### THE TASK
Extend the lesson on Python project structure and project files, picking up right after its final sentence.

### PAGE

## BEGIN

This structure is not exhaustive or mandatory but serves as a guideline. Adapt it based on the specific needs of your project.

Read more about standardized project structures in python: [here](https://drivendata.github.io/cookiecutter-data-science/). There is an oportunity to create the whole structure with a package, one command and some decisions like *Select your environment manager* that you make with typing numbers, e.g. 2 for Conda. The Practical Exercise 4 is about creating a project structure with that package (see below).


## **Chapter 4.3:** Importance of other Project Files

* **requirements.txt:** Lists all Python dependencies for your project, allowing anyone to recreate your development environment. 
    * Use `pip freeze > requirements.txt` to generate this file (chapter 2). Read more: [here](https://pip.pypa.io/en/stable/cli/pip_freeze/). 

* **README.md:** Provides an overview of your project, its structure, how to set it up, and how to use it. This is the first file users and contributors will look at, so make it informative.
    * Read more about writing a usefull readme: [here](https://www.makeareadme.com/).

## END

### RECORDED INFORMATION
## BEGIN

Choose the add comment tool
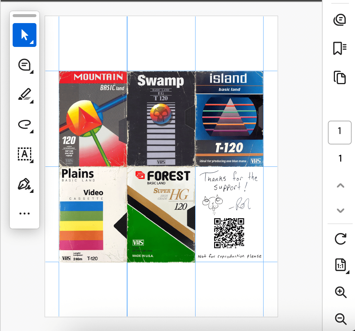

## END

### FINAL RESULT
* **License:** Including a license in your project is crucial as it tells others what they can and cannot do with your code. Choose a license that aligns with how you wish your project to be used. 
    * Read more about finding the right license: [here](https://choosealicense.com/). 

By adhering to these practices and structuring your project effectively, you create a solid foundation for successful project development, facilitating clear communication with collaborators and ensuring your data science projects are robust, reproducible, and scalable.

---

## 👨‍💻 **Practice Tasks 4.3:** Creating a Project Structure with CookieCutter Data Science (CCDS)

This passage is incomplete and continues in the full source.